Lsel is small, precarious, and tightly managed, a station without a planet and with only the resources that it can maintain and mine for itself, but it does have a valuable secret. It cannot afford to lose vital skills to accident or age, and therefore has mastered the technology of recording people's personalities, memories, and skills using a device called an imago. The imago can then be implanted in the brain of another, giving them at first a companion in the back of their mind and, with time, a unification that grants them inherited skills and memory. Valuable expertise in piloting, mining, and every other field of importance need not be lost to death, but can be preserved through carefully tended imago lines and passed on to others who test as compatible.

Mahit has the imago of the previous ambassador to Teixcalaan, but it's a copy from five years after his appointment, and he was the first of his line. Yskandr Aghavn served another fifteen years before the loss of contact and Teixcalaan's emergency summons, never returning home to deposit another copy. Worse, the implantation had to be rushed due to Teixcalaan's demand. Rather than the normal six months of careful integration under active psychiatric supervision, Mahit has had only a month with her new imago, spent on a Teixcalaan ship without any Lsel support.

With only that assistance from home, Mahit's job is to navigate the complex bureaucracy and rich culture of an all-consuming interstellar empire to prevent the ruthlessly expansionist Teixcalaanli from deciding to absorb Lsel Station like they have so many other stations, planets, and cultures before them. Oh, and determine what happened to her predecessor, while keeping the imagos secret.

I love when my on-line circles light up with delight about a new novel, and it turns out to be just as good as everyone said it was.

A Memory Called Empire is a fascinating, twisty, complex political drama set primarily in the City at the heart of an empire, a city filled with people, computer-controlled services, factions, manuevering, frighteningly unified city guards, automated defense mechanisms, unexpected allies, and untrustworthy offers. Martine weaves a culture that feels down to its bones like an empire at the height of its powers and confidence: glorious, sophisticated, deeply aware of its history, rich in poetry and convention, inward-looking, and alternately bemused by and contemptuous of anyone from outside what Teixcalaan defines as civilization, when Teixcalaan thinks of them at all.

But as good as the setting is (and it's superb, with a deep, lived-in feel), the strength of this book is its characters. Mahit was expecting to be the relatively insignificant ambassador of a small station, tasked with trade negotiations and routine approvals and given time to get her feet under her. But when it quickly becomes clear that Yskandr was involved in some complex machinations at the heart of the Teixcalaan government, she shows admirable skill for thinking on her feet, making fast decisions, and mixing thoughtful reserve and daring leaps of judgment.

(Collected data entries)
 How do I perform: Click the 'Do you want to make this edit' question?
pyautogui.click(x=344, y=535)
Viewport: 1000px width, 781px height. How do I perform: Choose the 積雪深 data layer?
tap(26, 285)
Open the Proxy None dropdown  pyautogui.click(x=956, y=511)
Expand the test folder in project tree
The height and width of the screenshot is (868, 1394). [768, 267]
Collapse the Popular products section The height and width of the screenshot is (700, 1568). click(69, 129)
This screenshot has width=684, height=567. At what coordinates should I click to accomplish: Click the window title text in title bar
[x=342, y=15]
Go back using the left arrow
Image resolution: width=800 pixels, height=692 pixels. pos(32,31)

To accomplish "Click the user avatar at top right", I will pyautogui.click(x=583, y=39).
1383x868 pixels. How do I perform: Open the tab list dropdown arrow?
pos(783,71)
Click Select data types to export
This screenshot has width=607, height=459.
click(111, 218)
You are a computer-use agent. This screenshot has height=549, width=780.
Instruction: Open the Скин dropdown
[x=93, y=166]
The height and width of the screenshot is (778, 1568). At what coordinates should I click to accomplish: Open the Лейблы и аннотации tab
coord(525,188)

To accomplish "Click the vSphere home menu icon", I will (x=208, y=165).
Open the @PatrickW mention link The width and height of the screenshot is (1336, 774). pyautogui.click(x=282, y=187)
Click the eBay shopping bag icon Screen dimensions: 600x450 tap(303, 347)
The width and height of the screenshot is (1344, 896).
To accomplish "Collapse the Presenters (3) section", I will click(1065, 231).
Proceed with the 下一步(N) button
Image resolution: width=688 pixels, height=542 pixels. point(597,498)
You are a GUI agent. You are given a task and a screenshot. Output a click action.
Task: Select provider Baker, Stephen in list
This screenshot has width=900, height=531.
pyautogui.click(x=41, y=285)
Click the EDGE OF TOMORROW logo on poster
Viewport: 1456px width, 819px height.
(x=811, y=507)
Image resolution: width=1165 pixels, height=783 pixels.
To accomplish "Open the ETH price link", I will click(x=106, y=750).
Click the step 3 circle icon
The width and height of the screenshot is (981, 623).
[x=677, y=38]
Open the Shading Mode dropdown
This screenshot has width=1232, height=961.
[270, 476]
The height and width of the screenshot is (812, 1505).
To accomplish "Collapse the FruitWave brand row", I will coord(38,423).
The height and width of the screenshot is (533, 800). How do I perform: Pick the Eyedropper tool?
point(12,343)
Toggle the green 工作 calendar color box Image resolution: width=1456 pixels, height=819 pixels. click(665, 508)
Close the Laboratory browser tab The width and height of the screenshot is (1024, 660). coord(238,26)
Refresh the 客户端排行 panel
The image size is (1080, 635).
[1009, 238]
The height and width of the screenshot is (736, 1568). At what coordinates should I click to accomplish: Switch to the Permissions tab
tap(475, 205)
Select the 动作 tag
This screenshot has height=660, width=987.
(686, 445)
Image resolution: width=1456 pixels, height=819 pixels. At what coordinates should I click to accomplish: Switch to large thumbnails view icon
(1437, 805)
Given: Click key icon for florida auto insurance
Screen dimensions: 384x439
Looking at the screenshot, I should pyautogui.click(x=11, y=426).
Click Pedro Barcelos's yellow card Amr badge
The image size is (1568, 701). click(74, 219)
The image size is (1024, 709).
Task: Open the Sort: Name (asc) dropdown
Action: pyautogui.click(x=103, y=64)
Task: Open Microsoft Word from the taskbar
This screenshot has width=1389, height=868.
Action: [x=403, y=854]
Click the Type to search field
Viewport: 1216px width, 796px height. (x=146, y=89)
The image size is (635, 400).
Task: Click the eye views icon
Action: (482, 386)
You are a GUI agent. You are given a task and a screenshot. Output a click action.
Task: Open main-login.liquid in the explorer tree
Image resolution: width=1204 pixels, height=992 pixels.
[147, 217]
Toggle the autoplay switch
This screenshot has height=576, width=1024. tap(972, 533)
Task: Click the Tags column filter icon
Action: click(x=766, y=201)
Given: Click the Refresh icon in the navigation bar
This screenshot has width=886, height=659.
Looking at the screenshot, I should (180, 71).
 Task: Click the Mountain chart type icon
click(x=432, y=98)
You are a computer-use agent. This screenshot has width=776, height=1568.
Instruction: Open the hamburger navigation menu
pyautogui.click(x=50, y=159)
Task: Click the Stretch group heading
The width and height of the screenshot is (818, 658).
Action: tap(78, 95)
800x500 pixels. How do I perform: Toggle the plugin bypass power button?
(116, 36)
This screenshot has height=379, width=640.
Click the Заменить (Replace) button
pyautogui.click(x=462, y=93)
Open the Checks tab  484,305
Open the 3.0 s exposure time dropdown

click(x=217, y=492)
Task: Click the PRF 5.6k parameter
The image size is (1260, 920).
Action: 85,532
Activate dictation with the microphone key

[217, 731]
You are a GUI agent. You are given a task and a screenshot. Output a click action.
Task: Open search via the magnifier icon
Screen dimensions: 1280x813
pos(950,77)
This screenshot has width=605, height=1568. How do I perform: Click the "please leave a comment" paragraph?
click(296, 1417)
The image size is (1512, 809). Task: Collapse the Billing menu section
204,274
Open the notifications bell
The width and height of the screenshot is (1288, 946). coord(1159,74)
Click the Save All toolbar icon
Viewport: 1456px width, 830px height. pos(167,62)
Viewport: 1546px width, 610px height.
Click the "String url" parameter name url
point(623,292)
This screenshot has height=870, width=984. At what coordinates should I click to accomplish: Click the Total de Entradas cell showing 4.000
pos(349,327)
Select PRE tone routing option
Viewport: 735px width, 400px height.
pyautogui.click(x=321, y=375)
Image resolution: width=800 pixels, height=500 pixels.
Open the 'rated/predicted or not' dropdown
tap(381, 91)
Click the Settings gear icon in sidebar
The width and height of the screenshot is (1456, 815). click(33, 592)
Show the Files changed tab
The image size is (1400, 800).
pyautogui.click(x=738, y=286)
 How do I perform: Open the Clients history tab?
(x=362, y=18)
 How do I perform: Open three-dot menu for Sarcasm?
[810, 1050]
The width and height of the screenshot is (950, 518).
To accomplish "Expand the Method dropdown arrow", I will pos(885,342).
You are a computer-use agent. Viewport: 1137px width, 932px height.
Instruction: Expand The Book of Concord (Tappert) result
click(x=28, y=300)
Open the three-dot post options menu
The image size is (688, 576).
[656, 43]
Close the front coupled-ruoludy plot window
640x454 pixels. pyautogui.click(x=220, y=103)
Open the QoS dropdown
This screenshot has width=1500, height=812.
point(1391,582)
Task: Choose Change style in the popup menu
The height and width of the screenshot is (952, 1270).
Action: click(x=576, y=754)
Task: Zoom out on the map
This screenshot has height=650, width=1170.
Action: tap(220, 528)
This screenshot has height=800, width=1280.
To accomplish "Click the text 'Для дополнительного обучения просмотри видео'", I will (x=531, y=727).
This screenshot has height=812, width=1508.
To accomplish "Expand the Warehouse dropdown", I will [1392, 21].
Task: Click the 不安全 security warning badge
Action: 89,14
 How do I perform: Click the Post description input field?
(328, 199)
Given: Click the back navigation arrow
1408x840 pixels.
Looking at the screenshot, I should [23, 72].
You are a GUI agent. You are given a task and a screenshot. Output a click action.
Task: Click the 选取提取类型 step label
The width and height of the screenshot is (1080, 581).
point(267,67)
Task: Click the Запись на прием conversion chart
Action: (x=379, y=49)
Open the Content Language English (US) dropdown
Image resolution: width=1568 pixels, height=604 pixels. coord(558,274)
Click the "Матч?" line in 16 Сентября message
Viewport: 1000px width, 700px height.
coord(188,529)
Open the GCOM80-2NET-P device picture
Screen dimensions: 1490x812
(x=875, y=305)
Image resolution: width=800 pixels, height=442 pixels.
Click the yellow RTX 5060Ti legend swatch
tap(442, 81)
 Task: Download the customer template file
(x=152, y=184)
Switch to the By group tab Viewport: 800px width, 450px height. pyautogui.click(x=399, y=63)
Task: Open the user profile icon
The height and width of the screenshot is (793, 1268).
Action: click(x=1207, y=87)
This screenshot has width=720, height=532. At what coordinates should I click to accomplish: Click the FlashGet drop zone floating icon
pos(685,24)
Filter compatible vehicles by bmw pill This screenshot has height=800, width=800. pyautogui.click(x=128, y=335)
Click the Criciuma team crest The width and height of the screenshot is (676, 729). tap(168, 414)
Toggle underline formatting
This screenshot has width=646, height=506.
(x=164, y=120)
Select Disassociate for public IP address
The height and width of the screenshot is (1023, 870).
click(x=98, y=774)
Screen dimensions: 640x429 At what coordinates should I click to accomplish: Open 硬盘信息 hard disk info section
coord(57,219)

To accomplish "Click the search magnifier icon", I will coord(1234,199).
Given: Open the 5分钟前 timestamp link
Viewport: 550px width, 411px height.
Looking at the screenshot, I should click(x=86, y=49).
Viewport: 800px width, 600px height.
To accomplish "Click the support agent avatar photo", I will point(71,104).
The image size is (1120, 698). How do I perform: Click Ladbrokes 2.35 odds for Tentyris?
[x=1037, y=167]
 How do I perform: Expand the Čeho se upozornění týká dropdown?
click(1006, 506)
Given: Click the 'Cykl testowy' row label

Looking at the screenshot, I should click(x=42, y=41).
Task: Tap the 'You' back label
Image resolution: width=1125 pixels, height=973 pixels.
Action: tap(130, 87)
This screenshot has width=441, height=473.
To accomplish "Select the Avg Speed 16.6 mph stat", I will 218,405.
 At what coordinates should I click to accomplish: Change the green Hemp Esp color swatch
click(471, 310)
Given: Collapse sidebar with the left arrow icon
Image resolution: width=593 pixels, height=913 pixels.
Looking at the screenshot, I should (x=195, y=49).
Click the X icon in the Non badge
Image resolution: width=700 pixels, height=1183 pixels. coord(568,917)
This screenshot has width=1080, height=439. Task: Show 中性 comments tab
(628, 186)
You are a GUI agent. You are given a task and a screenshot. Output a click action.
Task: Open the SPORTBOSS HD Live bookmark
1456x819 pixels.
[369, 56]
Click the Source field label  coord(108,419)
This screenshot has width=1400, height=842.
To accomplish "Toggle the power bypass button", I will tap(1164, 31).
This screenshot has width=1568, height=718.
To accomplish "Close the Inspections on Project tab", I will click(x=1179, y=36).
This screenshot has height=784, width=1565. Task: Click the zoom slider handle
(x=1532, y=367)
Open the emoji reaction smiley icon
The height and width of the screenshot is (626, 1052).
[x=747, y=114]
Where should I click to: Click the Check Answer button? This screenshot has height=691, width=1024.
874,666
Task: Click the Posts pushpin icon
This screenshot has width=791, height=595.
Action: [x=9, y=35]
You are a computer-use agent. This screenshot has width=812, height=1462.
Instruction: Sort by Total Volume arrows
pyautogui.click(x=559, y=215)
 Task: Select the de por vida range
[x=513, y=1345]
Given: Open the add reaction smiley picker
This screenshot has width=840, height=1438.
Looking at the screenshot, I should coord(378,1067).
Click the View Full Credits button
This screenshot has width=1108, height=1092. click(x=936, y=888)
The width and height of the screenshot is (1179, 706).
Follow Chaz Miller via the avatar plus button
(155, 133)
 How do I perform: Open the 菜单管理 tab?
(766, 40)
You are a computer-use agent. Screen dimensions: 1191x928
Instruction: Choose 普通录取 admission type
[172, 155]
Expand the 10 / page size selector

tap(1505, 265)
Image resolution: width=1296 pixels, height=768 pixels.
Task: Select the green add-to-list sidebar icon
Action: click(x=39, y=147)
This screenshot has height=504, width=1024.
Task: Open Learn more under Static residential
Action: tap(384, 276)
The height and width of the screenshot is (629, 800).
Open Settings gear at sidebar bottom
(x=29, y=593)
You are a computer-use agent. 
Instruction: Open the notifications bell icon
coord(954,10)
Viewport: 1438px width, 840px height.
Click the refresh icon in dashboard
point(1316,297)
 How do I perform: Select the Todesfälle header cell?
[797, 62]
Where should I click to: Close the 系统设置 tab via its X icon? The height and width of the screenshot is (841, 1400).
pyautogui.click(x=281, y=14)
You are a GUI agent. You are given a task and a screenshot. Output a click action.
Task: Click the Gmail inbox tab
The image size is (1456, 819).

● **Required actions**:
1. According to the book review, how long does the normal integration of an imago take?
2. Write out the part of the book review that begins at "But as good" and stops after "leaps of judgment.", switching "ambassador" to "envoy".
The data stand apart from the book review.

● **Responses for each task**:
1. Six months, under active psychiatric supervision.

2.
But as good as the setting is (and it's superb, with a deep, lived-in feel), the strength of this book is its characters. Mahit was expecting to be the relatively insignificant envoy of a small station, tasked with trade negotiations and routine approvals and given time to get her feet under her. But when it quickly becomes clear that Yskandr was involved in some complex machinations at the heart of the Teixcalaan government, she shows admirable skill for thinking on her feet, making fast decisions, and mixing thoughtful reserve and daring leaps of judgment.